19 févr. 2026 à 18h09

Quelques mois gagnés en appel. Marc de Cacqueray‑Valmenier a été condamné ce jeudi 19 février 2026 à Paris à un an de prison dont six mois ferme aménageables en détention à domicile sous bracelet. L’ex-dirigeant du groupuscule d’ultradroite dissous les Zouaves Paris était rejugé pour des violences contre des militants de SOS Racisme lors d’un meeting d’Éric Zemmour en décembre 2021 à Villepinte, en Seine-Saint-Denis.
Dans son jugement, la cour d’appel précise que Marc de Cacqueray‑Valmenier a interdiction d’entrer en contact avec les victimes ainsi qu’avec les coauteurs de l’agression pendant cinq ans. Il est également condamné à une interdiction de détenir une arme pendant la même période.

Reconnu formellement par des victimes

En première instance en décembre 2024, le tribunal correctionnel de Bobigny avait condamné le militant à dix-huit mois d’emprisonnement dont neuf ferme, retenant que les Zouaves Paris avaient agi comme « un service d’ordre officieux » de la réunion publique de promotion du président du parti Reconquête, alors candidat d’extrême droite à la présidentielle de 2022.

Le 5 décembre 2021, lors du premier meeting de campagne d’Éric Zemmour, douze militants de SOS Racisme étaient montés sur des chaises pour exhiber sur leur tee-shirt chacun une lettre de la phrase « non au racisme », également scandée. Ils avaient alors été agressés à coups de poing, de pied ou de mobilier jeté sur eux.

Le tribunal avait appuyé sa décision sur l’« identification initiale par les services de renseignement » de Marc de Cacqueray-Valmenier parmi les agresseurs, ainsi que sur sa « reconnaissance formelle » par plusieurs victimes. Pendant le procès, le prévenu avait nié toute participation aux violences et contesté avoir dirigé le groupuscule ultranationaliste, assurant ne l’avoir « fréquenté que de manière anecdotique » en 2020.

Déjà condamné

Le gouvernement avait annoncé en janvier 2022 la dissolution des Zouaves Paris, groupe informel apparu en 2017 et accusé d’être à l’origine de nombreux « agissements violents » ou de diffuser « régulièrement des images reprenant les symboles de l’idéologie nazie ».

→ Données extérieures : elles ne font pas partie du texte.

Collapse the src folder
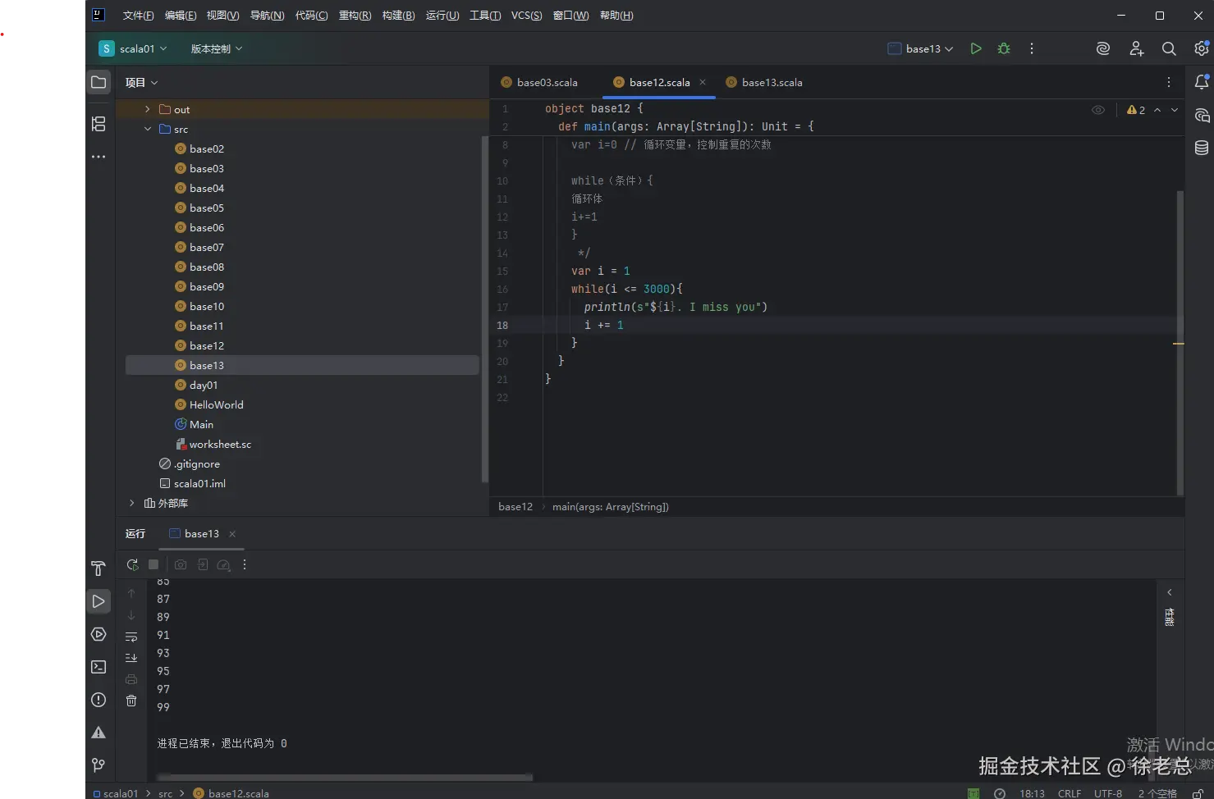pos(148,129)
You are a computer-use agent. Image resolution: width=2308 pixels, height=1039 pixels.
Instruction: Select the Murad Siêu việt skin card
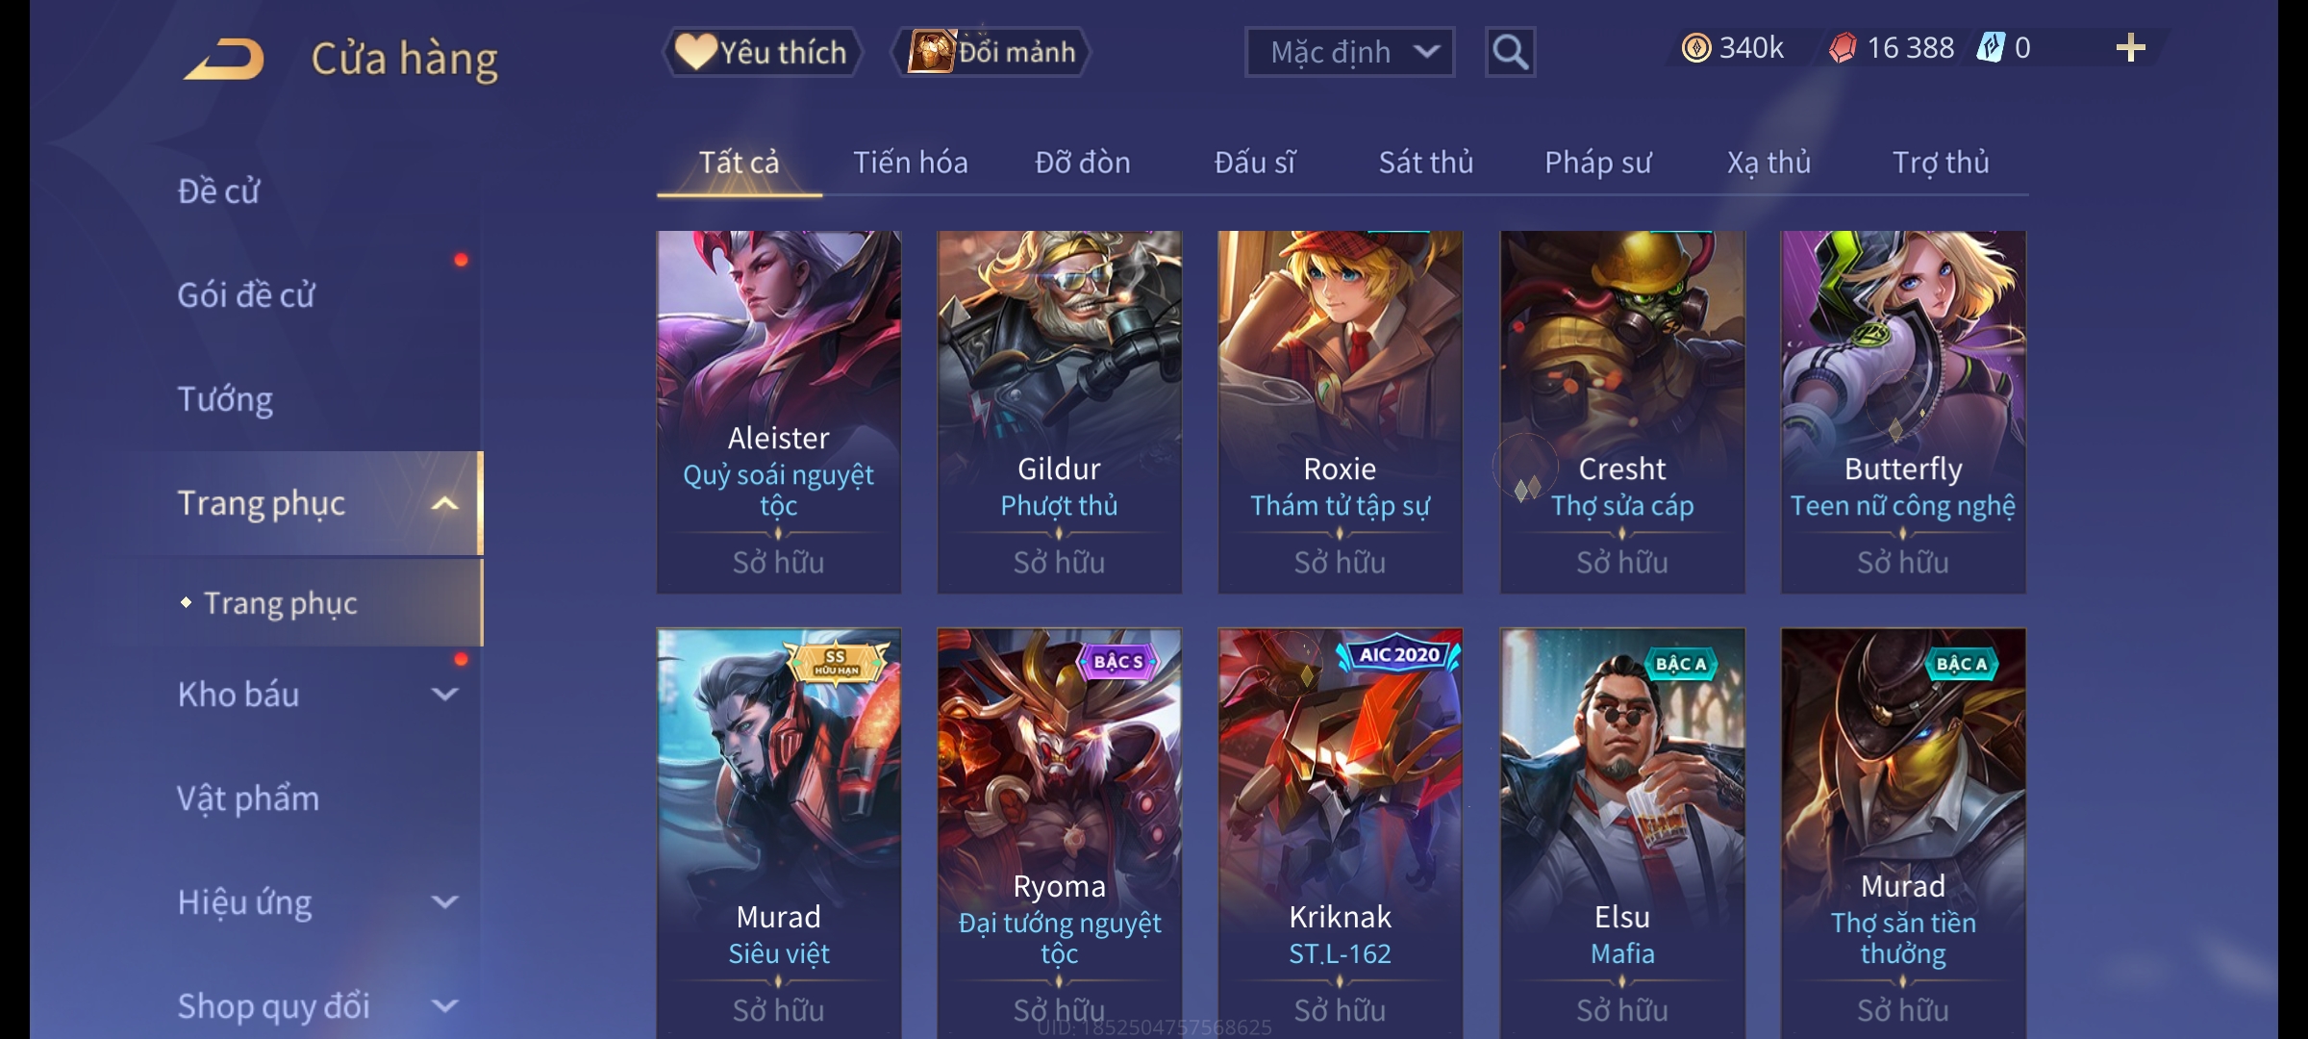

Marc de Cacqueray-Valmenier, 27 ans, a déjà été condamné, en janvier 2022 à Paris, à un an de prison ferme aménagée en détention à domicile sous bracelet électronique, pour violence en réunion sans incapacité, lors d’une expédition dans un bar de la mouvance antifasciste à Paris. En 2023, la Cour de cassation a confirmé sa condamnation à quatre mois d’emprisonnement avec sursis pour violences aggravées contre un jeune homme de la mouvance antifasciste en 2017.